> _DOCUMENT SEGMENT_
· · · · ·
The UK govt isn't going to pay and the original independence plan was based on oil industry earning over $100 a barrel and the tax.
I can tell you living in the region of oil and gas that there have been tens of thousands of job losses since 2014 and a barrel is lucky to get $40 barely any tax generated. Oh and by the way the tax payer has to pay a chunk of decommissioning costs. If the SG insist oil and gas is theirs in Scottish waters then you can guarantee that the UK govt will then refuse for English tax payers to be paying the decom costs!

I suggest reading some economic papers.

forfucksakenett · 28/03/2021 17:16

@Scottishskifun

I am well aware that the bedroom tax is covered by the SG but the imposition of it in the first place gives you a measure of the UK government's mentality. That's why I mention it. That money could be used elsewhere by the SG.

As I have said several times it's everything together that makes a difference. The SG don't have control of everything. If they did then we would have, in an independent Scotland, a government that was genuinely interested in and able to tackle economic inequality. Tories, by their very nature, are more interested in keeping the rich rich. A Scottish electorate would have very little interest in that.

As there was last time round there will be economic analysis and figures to look at. I'll look forward to reading it all.

I haven't said a word about oil but thanks for throwing that in there and I'm impressed by your crystal ball that lets you see how Scotland will be viewed as a borrower.

I'm not for independence at any cost as I've explained to you several times now but you seem to only be interested in hearing what you want to hear 🤷🏻‍♀️

I think independence is the route to a better and fairer Scotland. Lots of others think the same. You don't and that's absolutely fine of course. We'll just need to see what happens.

BLToutanowhere · 28/03/2021 17:19

Would this be the second once in a generation vote in a generation?
· · · · ·
> _DATA EXCERPTS_
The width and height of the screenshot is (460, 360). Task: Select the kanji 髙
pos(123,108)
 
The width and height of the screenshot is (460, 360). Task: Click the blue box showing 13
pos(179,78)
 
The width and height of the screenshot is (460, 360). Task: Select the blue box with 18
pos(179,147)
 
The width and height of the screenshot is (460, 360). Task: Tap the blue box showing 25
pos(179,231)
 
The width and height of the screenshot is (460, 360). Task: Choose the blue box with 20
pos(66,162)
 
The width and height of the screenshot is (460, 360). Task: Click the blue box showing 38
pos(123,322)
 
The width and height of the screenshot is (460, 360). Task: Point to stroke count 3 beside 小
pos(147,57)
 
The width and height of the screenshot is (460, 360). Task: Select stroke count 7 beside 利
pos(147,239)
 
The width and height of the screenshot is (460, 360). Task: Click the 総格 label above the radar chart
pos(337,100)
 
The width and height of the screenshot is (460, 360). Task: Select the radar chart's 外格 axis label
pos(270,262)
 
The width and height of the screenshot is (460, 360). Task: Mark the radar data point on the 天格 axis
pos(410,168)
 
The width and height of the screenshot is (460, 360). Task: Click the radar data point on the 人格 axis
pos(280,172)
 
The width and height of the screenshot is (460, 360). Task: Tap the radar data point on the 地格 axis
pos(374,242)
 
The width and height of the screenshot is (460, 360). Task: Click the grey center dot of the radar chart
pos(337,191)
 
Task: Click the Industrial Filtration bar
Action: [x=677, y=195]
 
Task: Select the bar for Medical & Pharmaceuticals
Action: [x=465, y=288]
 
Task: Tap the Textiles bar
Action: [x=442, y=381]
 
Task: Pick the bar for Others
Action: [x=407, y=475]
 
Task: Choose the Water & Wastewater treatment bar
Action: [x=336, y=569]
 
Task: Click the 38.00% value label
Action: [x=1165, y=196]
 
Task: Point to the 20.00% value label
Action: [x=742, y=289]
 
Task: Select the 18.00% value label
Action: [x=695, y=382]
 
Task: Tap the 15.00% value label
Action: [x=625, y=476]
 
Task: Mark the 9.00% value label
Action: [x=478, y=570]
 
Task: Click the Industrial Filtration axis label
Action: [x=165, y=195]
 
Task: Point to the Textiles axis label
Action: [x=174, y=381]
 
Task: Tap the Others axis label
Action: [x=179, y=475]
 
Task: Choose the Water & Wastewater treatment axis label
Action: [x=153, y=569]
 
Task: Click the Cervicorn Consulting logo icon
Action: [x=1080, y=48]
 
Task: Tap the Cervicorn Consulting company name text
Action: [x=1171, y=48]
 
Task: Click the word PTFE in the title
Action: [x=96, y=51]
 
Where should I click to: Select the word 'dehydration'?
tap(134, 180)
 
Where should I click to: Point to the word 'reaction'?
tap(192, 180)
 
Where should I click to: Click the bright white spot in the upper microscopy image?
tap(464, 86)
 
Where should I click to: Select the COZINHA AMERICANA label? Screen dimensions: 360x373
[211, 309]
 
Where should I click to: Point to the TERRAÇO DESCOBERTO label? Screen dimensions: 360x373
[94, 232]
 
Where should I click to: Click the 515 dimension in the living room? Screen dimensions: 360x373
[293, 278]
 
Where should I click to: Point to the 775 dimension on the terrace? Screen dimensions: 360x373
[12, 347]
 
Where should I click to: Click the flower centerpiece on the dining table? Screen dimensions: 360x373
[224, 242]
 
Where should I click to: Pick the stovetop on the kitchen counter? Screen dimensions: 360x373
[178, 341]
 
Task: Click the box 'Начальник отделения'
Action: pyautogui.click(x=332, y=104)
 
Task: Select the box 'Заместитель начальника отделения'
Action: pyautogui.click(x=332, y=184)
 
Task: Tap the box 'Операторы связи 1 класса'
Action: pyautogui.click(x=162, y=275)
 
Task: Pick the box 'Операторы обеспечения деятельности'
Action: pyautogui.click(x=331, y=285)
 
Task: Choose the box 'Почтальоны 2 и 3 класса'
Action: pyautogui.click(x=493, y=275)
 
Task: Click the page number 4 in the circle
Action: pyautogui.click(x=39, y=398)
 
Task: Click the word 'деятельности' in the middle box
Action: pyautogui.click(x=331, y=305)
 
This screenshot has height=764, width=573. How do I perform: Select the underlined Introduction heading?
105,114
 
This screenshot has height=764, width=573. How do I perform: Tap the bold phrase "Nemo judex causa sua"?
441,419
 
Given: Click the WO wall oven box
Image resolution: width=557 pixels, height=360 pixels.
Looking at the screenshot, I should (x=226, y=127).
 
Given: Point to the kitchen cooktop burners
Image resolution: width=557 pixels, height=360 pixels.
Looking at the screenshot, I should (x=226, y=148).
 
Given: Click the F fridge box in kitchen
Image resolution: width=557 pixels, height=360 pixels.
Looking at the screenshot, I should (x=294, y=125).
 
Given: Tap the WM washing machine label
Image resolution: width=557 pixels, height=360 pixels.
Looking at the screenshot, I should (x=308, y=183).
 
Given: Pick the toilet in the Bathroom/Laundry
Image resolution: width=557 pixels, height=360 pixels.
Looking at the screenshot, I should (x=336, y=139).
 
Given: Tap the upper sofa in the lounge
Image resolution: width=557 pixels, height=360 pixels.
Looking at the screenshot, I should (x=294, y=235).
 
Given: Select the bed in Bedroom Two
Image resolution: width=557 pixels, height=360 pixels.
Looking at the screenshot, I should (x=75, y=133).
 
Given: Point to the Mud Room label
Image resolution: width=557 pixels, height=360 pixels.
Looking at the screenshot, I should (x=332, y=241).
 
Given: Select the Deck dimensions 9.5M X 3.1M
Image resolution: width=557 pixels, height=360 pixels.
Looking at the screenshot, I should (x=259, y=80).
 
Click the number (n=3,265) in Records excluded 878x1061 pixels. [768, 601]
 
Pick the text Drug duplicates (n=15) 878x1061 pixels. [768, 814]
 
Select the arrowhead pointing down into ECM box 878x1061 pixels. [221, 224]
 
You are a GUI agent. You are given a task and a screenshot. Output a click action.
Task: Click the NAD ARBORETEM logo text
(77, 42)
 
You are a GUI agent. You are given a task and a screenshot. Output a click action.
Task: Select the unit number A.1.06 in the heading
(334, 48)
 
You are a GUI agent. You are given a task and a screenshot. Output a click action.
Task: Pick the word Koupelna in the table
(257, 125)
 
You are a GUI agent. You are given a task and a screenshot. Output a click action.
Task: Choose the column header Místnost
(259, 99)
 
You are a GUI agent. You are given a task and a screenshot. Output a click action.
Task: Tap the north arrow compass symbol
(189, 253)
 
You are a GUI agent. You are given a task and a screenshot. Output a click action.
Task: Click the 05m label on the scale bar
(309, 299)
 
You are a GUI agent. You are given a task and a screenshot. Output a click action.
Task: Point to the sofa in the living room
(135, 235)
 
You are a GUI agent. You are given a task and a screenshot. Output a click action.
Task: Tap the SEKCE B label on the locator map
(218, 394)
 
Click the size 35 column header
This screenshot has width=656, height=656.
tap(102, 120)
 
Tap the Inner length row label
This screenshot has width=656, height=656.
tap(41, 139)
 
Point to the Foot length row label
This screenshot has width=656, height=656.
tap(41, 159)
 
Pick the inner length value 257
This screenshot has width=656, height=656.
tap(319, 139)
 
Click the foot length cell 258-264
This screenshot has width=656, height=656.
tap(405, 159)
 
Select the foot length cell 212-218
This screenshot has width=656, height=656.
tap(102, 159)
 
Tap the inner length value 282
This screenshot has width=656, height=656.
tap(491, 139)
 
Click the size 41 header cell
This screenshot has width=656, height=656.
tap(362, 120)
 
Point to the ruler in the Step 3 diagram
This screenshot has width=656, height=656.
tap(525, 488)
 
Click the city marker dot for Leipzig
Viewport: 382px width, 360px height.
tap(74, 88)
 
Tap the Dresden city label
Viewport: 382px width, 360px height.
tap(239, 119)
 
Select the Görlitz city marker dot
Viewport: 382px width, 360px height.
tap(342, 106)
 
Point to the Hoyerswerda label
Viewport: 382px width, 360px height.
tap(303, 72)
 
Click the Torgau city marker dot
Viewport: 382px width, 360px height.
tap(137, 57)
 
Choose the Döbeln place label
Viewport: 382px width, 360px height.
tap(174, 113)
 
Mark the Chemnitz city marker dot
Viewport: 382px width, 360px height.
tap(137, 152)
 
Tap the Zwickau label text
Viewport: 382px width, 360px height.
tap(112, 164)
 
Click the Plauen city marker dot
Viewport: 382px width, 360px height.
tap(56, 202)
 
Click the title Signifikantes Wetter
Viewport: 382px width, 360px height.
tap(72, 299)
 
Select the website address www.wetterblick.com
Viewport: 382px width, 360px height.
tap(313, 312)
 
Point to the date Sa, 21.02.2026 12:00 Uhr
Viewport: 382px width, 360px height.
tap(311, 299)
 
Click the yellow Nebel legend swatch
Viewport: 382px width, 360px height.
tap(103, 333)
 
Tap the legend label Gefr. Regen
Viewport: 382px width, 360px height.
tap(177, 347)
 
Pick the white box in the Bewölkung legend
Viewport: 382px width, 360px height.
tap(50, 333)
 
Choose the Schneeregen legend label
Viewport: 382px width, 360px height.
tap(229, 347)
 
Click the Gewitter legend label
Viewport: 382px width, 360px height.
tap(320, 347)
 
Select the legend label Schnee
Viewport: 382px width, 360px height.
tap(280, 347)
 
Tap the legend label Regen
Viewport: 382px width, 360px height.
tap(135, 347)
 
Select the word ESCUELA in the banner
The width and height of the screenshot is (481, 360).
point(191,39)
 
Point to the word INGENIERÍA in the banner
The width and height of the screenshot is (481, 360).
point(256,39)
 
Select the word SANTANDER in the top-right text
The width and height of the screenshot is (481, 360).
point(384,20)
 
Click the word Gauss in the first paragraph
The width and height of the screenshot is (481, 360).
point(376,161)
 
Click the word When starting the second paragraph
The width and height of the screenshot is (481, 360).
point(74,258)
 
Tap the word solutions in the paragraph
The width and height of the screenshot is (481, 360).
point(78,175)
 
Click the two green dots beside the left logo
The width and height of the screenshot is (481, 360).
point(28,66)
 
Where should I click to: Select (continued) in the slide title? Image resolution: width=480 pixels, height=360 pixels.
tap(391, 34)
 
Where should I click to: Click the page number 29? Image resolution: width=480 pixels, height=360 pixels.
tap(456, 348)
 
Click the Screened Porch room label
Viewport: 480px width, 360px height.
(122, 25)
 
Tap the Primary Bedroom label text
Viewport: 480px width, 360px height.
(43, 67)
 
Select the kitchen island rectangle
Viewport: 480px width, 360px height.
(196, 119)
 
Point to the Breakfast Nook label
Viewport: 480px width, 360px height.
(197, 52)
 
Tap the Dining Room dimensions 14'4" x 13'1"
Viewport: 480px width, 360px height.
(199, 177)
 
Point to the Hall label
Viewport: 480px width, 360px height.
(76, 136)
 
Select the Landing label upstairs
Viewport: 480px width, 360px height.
· · · · ·
> _TASKS TO COMPLETE_
1 – Summarize the Scottish independence thread above in two sentences.
2 – Turn the paragraph of the Scottish independence thread that begins "As I have said several times" into a bulleted list, keeping its main points.
3 – Please carry the Scottish independence thread forward from its last post.
The entries have no connection to the Scottish independence thread.

> _ANSWERS TO THE PROBLEMS_
1 – One poster says the original independence plan depended on oil earning over $100 a barrel, whereas a barrel now barely fetches $40, little tax is generated, and tens of thousands of jobs have been lost in the region since 2014. Another poster replies that independence is the route to a better and fairer Scotland, with a government able to tackle economic inequality, and says they are not for independence at any cost and accept that others disagree.

2 –
- It is everything together that makes a difference.
- The SG does not control everything.
- If it did, an independent Scotland would have a government genuinely interested in and able to tackle economic inequality.
- Tories are by nature more interested in keeping the rich rich.
- A Scottish electorate would have very little interest in that.

3 –
As normal, the SNP just seem to be after independence at any cost, or at least cost to the English. They lose this one, it will be indy ref 3. Then 4. And so on.

Have the Spanish given any indication that they'd do anything other than veto any application to join? Why would they when if they say yes join, it green lights Catalonia to push for their independence.

forfucksakenett · 28/03/2021 17:23

The 'once in a lifetime/generation' comment was neither a promise nor legally binding.

It was an effort from AS to get the voters out to vote. It was campaign material.

There has been a significant material change since then anyway 🤷🏻‍♀️

Catalonia is a region and Scotland is a country. That's a huge difference. Independence for Scotland green lights nothing for Catalonia. Spain will continue to oppress and control them sadly.

MinnieMous3 · 28/03/2021 17:25

The 'once in a lifetime/generation' comment was neither a promise nor legally binding.

Ahhh so it’s okay for the SNP to lie, but when BJ makes false promises, it isn’t. Gotcha!

OP posts:
forfucksakenett · 28/03/2021 17:32

@MinnieMous3 it was quite literally a comment that appeared twice in the vision for an independent Scotland book. It's basically poor motivational speech in an effort to get people out to vote. I can only assume that people are being deliberately obtuse when they pull out this line. How does one even define a generation?

To be fair though had the last ten years been a little bit better and hadn't included

  • a benefits system that deliberately punishes the poor and weak
  • the proliferation of food banks at an alarming rate (even before covid)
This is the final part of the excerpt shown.